**WHAT IS EXPECTED**
Once the line with "Select the Schedule radio button" is found in the data, output it and each following line exactly, up to and including the line with "Task: Click the plus icon to add device", and nothing before or after.

**INFORMATION PROVIDED**
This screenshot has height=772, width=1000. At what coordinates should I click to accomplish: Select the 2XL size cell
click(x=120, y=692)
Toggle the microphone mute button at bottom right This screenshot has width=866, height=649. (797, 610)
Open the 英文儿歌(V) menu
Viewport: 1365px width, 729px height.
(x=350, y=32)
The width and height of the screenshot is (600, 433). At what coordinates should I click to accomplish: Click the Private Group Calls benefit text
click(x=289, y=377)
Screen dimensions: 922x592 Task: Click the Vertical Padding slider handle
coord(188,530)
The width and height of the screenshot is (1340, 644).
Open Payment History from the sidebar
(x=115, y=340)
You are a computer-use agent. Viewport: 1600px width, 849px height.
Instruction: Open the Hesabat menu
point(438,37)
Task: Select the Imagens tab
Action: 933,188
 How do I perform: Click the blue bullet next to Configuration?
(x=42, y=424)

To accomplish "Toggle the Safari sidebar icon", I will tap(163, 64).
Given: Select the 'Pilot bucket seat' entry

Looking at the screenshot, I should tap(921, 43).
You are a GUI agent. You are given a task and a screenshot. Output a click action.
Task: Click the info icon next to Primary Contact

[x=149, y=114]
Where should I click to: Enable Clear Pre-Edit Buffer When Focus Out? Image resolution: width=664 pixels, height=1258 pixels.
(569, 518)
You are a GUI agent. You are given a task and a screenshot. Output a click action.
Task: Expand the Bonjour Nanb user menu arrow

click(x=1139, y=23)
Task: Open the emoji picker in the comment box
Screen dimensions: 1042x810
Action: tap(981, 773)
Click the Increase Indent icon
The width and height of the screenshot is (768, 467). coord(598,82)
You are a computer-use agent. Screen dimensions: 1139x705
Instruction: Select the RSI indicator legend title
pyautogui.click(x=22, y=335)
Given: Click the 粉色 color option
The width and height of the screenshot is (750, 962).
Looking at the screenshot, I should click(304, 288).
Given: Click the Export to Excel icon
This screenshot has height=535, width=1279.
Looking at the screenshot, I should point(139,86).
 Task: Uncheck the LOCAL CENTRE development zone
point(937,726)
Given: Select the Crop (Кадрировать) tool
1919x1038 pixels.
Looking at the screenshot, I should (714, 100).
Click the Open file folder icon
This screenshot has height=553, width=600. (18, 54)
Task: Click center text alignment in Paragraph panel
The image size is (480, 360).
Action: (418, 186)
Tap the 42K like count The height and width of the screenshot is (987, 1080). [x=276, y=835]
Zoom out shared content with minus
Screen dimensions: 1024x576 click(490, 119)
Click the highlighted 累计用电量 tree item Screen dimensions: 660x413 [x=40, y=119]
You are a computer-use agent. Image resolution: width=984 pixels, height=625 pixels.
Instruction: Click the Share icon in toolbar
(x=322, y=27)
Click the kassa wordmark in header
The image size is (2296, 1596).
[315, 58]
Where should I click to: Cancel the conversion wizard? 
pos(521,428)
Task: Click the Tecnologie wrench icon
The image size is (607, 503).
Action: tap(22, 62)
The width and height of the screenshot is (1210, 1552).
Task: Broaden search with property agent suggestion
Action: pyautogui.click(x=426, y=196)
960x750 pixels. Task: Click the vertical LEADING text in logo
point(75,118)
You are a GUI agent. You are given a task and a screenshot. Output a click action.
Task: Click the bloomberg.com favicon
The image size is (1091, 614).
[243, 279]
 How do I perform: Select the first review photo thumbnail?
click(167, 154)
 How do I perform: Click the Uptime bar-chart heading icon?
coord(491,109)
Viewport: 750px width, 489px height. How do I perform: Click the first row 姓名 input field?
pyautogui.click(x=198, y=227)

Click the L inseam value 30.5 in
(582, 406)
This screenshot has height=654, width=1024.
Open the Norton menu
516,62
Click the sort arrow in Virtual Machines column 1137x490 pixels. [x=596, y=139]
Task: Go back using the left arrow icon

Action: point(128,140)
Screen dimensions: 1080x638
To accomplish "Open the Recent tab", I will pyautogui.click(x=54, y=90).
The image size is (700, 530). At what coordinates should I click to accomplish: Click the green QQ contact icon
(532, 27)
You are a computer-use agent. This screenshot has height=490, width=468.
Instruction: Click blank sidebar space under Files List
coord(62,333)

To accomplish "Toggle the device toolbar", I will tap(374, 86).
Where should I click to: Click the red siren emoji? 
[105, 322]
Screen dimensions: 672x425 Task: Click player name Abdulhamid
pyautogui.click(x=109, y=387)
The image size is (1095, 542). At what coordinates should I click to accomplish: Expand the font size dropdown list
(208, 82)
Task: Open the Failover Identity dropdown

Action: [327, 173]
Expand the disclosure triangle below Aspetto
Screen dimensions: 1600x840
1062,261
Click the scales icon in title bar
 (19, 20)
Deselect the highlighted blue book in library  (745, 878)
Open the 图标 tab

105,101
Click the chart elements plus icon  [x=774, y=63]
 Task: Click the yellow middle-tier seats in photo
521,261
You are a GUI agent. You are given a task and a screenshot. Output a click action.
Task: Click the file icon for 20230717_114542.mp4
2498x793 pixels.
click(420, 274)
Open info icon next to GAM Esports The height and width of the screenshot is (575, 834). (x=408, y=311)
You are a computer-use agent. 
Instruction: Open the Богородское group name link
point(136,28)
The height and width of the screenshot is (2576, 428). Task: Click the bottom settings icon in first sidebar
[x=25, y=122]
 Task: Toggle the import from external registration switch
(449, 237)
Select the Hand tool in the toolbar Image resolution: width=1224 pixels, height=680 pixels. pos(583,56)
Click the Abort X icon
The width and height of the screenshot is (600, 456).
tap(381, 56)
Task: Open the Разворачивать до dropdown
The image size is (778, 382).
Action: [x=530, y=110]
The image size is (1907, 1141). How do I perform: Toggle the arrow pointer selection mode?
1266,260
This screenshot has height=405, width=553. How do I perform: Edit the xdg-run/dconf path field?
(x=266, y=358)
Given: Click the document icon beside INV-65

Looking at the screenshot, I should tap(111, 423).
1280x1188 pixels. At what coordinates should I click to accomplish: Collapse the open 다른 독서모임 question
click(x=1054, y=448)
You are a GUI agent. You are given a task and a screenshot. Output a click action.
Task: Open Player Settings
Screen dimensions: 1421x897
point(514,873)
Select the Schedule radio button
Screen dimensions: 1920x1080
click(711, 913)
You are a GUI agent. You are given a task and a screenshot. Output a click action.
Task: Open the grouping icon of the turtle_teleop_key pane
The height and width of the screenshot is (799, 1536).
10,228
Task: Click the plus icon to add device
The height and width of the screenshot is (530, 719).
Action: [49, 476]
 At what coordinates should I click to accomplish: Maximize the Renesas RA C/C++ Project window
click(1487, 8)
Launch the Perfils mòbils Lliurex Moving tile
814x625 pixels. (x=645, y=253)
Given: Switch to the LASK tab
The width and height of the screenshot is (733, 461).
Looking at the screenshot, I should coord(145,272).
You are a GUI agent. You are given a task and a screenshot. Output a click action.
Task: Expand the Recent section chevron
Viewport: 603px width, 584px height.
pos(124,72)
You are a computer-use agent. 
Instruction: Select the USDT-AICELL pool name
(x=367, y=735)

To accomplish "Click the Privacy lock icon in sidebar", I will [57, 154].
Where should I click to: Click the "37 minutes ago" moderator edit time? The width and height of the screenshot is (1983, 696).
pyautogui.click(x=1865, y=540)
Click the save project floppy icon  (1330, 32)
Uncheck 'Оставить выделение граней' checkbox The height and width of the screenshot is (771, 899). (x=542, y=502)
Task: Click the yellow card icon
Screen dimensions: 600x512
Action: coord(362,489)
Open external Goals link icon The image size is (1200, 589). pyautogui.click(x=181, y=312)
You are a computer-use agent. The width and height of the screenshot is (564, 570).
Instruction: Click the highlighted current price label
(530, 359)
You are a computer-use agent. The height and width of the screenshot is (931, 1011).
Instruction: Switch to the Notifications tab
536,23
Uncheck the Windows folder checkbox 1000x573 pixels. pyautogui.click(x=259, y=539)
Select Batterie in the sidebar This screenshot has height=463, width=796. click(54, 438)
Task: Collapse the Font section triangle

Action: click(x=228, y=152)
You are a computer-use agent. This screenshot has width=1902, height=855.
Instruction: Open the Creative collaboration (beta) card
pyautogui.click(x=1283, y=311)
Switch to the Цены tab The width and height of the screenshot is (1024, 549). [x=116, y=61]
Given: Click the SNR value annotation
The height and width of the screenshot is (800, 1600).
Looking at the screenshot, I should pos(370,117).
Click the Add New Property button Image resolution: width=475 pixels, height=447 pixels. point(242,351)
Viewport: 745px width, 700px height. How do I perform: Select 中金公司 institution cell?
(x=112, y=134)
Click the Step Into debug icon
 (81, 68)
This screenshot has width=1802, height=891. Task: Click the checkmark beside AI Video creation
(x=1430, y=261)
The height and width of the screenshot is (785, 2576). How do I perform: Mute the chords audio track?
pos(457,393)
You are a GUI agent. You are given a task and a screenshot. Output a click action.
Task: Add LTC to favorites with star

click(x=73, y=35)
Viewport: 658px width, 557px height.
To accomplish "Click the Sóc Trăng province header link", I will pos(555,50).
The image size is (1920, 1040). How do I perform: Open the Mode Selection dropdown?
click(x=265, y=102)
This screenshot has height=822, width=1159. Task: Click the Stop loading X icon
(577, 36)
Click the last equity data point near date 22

**OUTPUT**
Select the Schedule radio button
Screen dimensions: 1920x1080
click(711, 913)
You are a GUI agent. You are given a task and a screenshot. Output a click action.
Task: Open the grouping icon of the turtle_teleop_key pane
The height and width of the screenshot is (799, 1536).
10,228
Task: Click the plus icon to add device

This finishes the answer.